Mientras se llevaba a cabo la farsa del juicio al presidente, levanté la mano derecha y prometí lealtad en un abarrotado tribunal de Brooklyn junto a otros 260 nuevos estadounidenses; una promesa que deriva en la ciudadanía estadounidense desde hace más de 200 años.
“Por la presente declaro, bajo juramento, que renuncio absoluta y completamente y que abjuro de toda lealtad y fidelidad a un príncipe, potencia, país, o estado soberano extranjero, del cual hasta el momento he sido súbdito o ciudadano; que apoyaré y defenderé la Constitución y las leyes de Estados Unidos de América contra todos los enemigos, extranjeros e internos; que profesaré fe y lealtad real a ellos; que portaré armas en nombre de Estados Unidos cuando la ley lo requiera; que realizaré servicio no combativo en las Fuerzas Armadas de Estados Unidos cuando la ley lo requiera; que realizaré trabajos de importancia nacional bajo dirección civil cuando la ley lo requiera; y que tomo esta obligación libremente, sin reserva mental alguna ni con el objeto de evadir…”

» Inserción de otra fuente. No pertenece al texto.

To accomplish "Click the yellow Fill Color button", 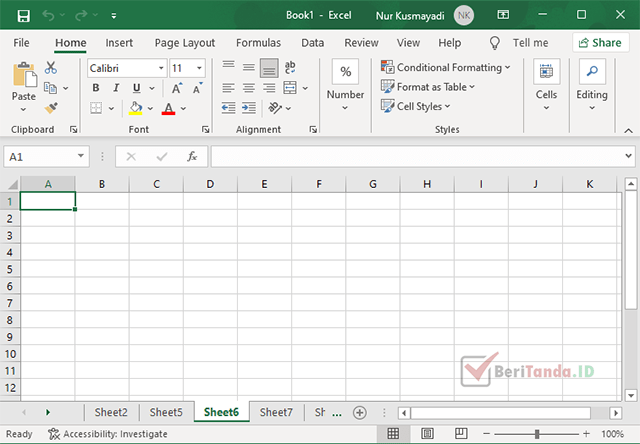I will pyautogui.click(x=136, y=108).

Me impresionó cuán poco de este juramento parece defender el presidente Trump. El énfasis puesto en rechazar a las potencias extranjeras y defender la Constitución y las leyes de Estados Unidos contra los enemigos tanto extranjeros como internos, es parte central de este juicio de destitución. El juramento incluye también deberes en los que Trump ha mostrado poco interés antes de ser presidente (portar armas en nombre del país, servicio y trabajo de importancia nacional).
Quizás él debería revisarlo para que su concepto de lealtad sea más coherente. ¿Qué incluiría él? ¿Lealtad personal? ¿Un compromiso con el privilegio ejecutivo? También podría acortarlo: “L’état, C’est Moi” (Traducción: “El Estado Soy Yo.”)
Lo que vale para Estados Unidos, vale para el mundo. Resguardarse en Canadá, o incluso en Nueva Zelandia, ya no es una opción como podría haber sido alguna vez. No hay dónde esconderse de un Estados Unidos trastornado. No hay una potencia extranjera benévola que interceda ante el quiebre si Estados Unidos pierde el rumbo. La esperanza no es una estrategia.
En noviembre, Estados Unidos puede volver a reafirmar su grandeza regresando a los ideales de la promesa que pronuncié la semana pasada: el Estado de derecho, la Constitución, el trabajo de importancia nacional, la independencia de las “potencias extranjeras” y el sacrificio cuando es necesario. Es un retorno a estos ideales que nos encaminará por la ardua vía de construir una unión más perfecta.
Prometí lealtad con orgullo y sin reservas, y ese mismo día me inscribí para votar. Habiendo hecho esta promesa, ahora me siento obligado a sumarme a la lucha política para cumplir. Necesitamos todos los votos, toda voz razonable —de izquierda y de derecha— para volver a encaminar a esta gran nación y al mundo. Después de 35 años de mantenerme al margen, sumo mis fuerzas.